Collected data:
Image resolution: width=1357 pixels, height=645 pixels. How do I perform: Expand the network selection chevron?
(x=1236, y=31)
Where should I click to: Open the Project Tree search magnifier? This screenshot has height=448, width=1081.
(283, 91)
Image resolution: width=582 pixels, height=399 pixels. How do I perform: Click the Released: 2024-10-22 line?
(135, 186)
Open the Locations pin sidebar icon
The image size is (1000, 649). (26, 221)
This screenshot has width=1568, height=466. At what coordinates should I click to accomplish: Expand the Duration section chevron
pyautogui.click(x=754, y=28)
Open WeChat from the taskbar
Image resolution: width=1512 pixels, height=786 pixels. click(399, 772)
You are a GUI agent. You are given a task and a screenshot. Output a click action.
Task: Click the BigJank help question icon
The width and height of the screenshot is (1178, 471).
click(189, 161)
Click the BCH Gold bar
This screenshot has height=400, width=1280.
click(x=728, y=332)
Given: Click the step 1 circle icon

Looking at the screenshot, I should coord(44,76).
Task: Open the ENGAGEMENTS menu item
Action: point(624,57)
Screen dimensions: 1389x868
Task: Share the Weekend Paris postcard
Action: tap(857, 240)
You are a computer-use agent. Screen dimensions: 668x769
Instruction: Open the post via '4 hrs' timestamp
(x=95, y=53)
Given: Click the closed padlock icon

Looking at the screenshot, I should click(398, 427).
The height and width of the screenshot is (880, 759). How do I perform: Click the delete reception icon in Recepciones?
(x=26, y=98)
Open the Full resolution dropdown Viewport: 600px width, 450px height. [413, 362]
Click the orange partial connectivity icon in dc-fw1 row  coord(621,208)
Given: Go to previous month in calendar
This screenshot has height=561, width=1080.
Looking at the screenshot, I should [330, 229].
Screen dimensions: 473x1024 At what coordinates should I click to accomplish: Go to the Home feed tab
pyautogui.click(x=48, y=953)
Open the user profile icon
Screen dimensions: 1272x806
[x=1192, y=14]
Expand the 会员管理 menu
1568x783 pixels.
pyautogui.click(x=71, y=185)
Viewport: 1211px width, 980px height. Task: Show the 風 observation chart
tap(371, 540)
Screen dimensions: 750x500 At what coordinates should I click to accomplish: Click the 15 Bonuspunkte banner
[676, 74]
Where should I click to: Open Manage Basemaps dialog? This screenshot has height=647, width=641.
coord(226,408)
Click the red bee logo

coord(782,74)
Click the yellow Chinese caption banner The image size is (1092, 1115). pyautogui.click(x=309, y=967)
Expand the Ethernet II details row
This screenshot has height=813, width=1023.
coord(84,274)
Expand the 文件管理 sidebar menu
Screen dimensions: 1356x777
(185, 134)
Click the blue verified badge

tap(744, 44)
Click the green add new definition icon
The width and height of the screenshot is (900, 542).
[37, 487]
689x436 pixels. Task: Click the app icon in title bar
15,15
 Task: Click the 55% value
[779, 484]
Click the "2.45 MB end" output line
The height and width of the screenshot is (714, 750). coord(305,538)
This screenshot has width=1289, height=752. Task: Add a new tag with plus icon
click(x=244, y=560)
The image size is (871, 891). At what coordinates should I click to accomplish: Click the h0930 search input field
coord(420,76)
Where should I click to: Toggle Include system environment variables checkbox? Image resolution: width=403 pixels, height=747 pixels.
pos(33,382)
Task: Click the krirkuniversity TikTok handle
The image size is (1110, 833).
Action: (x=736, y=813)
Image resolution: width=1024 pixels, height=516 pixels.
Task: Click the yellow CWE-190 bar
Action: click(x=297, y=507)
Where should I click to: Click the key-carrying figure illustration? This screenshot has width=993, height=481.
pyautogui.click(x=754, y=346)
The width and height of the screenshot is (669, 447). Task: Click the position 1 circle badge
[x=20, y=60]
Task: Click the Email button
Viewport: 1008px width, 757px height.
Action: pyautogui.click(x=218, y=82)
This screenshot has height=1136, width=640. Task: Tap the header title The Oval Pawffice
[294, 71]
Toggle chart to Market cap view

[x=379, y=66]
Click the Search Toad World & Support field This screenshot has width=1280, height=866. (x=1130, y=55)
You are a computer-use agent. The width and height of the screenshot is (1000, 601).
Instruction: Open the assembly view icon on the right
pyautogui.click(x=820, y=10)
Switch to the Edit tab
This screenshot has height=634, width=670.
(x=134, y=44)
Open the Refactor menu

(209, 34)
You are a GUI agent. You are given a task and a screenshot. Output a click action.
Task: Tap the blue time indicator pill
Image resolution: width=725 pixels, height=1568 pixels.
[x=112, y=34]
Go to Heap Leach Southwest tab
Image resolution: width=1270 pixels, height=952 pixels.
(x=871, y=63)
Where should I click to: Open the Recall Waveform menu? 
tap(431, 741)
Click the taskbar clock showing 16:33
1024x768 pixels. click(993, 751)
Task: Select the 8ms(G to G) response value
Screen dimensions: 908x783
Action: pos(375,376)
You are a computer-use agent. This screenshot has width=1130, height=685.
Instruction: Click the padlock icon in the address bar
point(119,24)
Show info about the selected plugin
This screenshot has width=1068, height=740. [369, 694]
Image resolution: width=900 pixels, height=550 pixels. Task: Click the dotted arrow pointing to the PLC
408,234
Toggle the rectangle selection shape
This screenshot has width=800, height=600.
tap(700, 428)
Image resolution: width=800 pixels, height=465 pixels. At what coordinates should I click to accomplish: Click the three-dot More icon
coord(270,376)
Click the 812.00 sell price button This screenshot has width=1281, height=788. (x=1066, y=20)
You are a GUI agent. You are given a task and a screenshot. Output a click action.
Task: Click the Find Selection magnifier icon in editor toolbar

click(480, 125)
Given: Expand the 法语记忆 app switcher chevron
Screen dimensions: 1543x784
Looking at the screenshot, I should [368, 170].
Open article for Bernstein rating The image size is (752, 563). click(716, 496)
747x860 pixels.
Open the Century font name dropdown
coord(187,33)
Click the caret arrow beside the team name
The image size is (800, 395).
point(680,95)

*Task instructions*
Work through the records above and count the lines that hold the string "button". Please give only that figure.

*Response to this exercise*
2